_Your objective:_ Gather each line of the records below that contains the word "agent", copying it in full.

** BEGIN Input **

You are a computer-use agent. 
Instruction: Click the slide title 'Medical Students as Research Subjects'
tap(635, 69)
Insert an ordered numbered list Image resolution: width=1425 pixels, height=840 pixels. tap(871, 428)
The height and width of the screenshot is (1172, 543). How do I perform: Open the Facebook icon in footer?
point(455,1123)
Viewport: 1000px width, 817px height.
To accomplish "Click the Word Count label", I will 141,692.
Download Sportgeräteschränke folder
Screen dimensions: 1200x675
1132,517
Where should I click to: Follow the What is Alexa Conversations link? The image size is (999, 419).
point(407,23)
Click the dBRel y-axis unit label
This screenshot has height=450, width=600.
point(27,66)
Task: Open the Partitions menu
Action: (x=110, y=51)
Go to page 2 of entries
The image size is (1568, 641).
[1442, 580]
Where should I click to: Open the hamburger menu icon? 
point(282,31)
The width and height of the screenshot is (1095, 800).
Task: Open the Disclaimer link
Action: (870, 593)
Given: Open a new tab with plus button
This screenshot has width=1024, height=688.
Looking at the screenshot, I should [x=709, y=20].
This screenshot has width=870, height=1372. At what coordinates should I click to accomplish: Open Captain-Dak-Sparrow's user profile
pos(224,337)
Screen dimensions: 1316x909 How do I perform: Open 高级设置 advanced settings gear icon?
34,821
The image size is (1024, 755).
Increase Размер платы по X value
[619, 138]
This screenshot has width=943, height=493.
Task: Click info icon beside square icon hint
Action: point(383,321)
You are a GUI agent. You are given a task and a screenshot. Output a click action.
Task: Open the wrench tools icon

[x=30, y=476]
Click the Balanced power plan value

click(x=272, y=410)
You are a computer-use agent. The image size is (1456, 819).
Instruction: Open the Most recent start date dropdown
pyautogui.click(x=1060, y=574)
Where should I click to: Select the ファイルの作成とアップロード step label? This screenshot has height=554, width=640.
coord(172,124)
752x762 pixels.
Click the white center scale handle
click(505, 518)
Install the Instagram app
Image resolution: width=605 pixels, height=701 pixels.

** END Input **

_Completed task:_
You are a computer-use agent. 
You are a GUI agent. You are given a task and a screenshot. Output a click action.
You are a computer-use agent. The image size is (1456, 819).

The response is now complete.